● **What the task asks**
Reproduce the court opinion excerpt below word for word, starting with "The government and" and going on through "abuse of discretion.".

The district court denied the remainder of the government’s
requested injunctive relief, including its proposed national
smoking cessation program, public education and counter-
marketing campaign, and youth smoking reduction plan. Id. at
933–34, 936–37. The court also denied the government’s
requests that it appoint a monitor to investigate and restructure
the Defendant companies, id. at 935, and that it order
Defendants to make public all “health and safety risk
information” about their products in their own files, id. at 929.
15
All Defendants except Liggett appealed, raising numerous
challenges to the finding of liability and the remedies imposed.
The government and the intervenors filed a cross-appeal
regarding the remedies that the district court denied. On
Defendants’ motion we stayed the remedial injunction pending
appeal.
We review the district court’s conclusions of law de novo.
SEC v. Wash. Inv. Network, 475 F.3d 392, 399 (D.C. Cir. 2007).
To the extent it is not based on legal error, we review the district
court’s decision to issue an injunction for abuse of discretion.
Id. We may not set aside the district court’s findings of fact
unless they are clearly erroneous, giving due regard to the
court’s opportunity to judge the witnesses’ credibility. Id.
(citing FED. R. CIV. P. 52(a)(6)). This standard applies even
when the district court adopts a party’s proposed findings
verbatim. Anderson v. City of Bessemer City, 470 U.S. 564, 572
(1985).
To establish RICO liability, the government had to prove
the necessary elements of RICO itself—including the existence
of an enterprise and a pattern of racketeering activity, 18 U.S.C.

● **Records supplied**
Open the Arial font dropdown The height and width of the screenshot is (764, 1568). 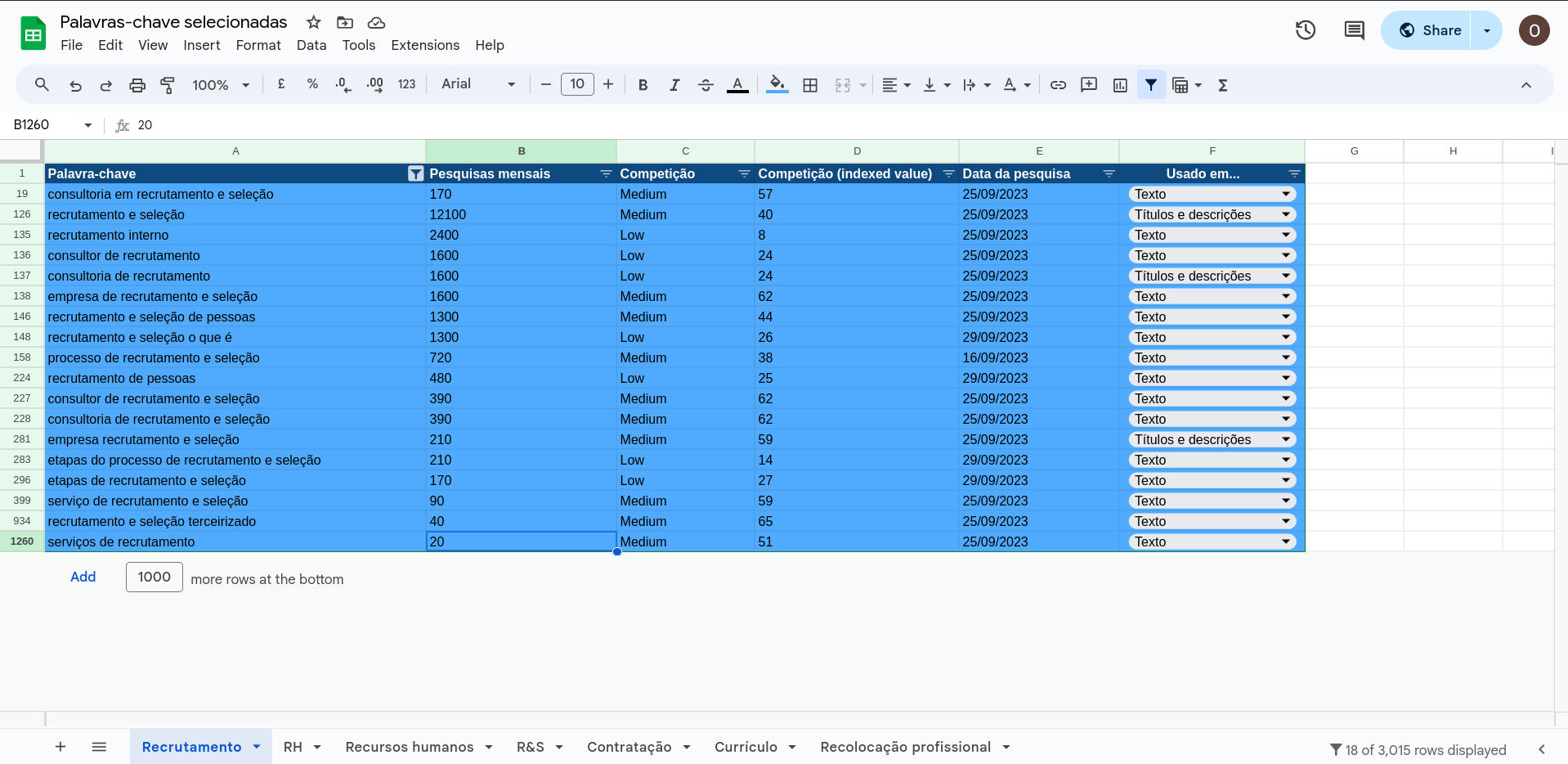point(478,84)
* * *
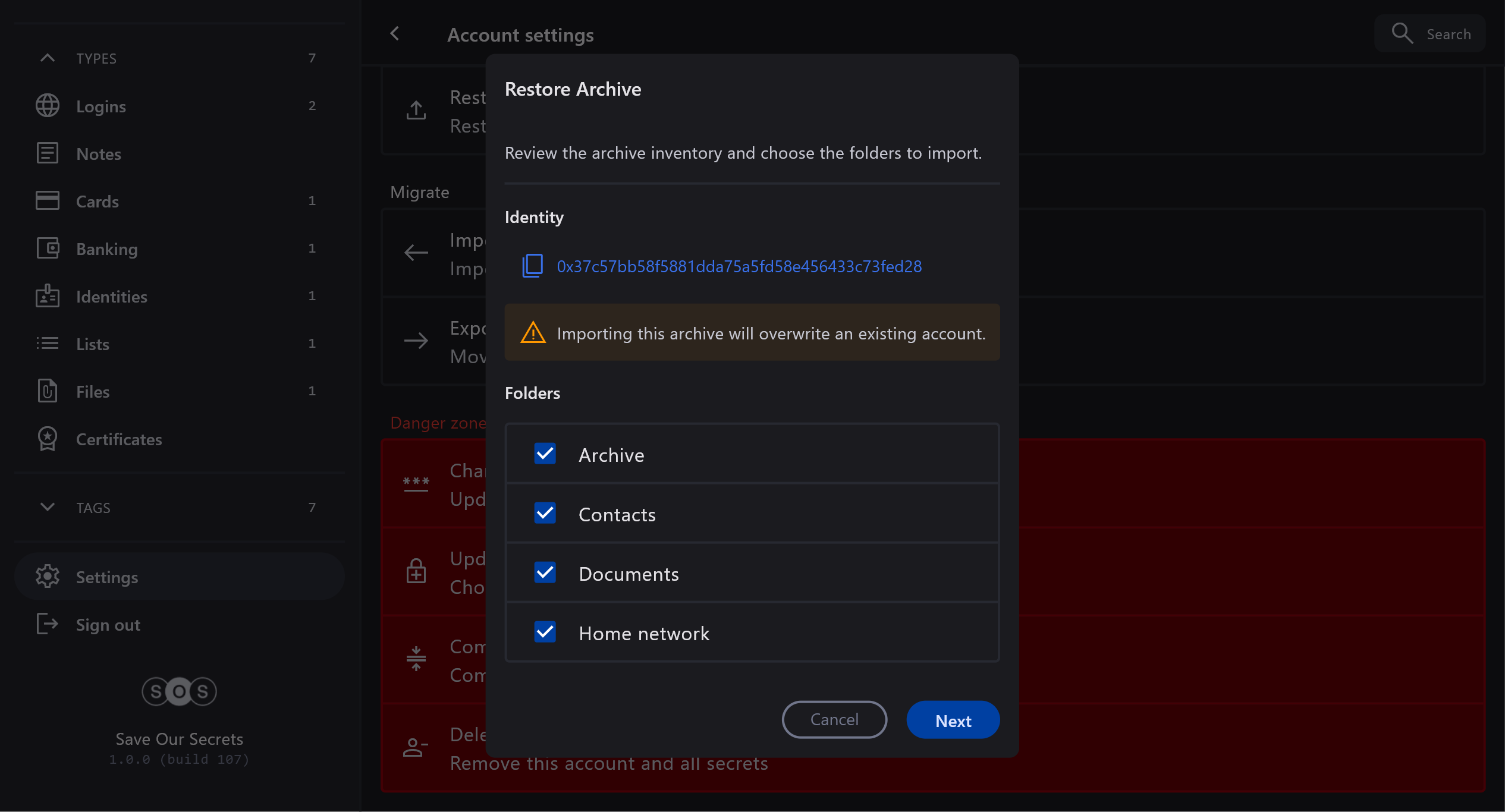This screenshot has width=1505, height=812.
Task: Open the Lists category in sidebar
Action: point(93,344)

● **Final answer**
The government and the intervenors filed a cross-appeal
regarding the remedies that the district court denied. On
Defendants’ motion we stayed the remedial injunction pending
appeal.
We review the district court’s conclusions of law de novo.
SEC v. Wash. Inv. Network, 475 F.3d 392, 399 (D.C. Cir. 2007).
To the extent it is not based on legal error, we review the district
court’s decision to issue an injunction for abuse of discretion.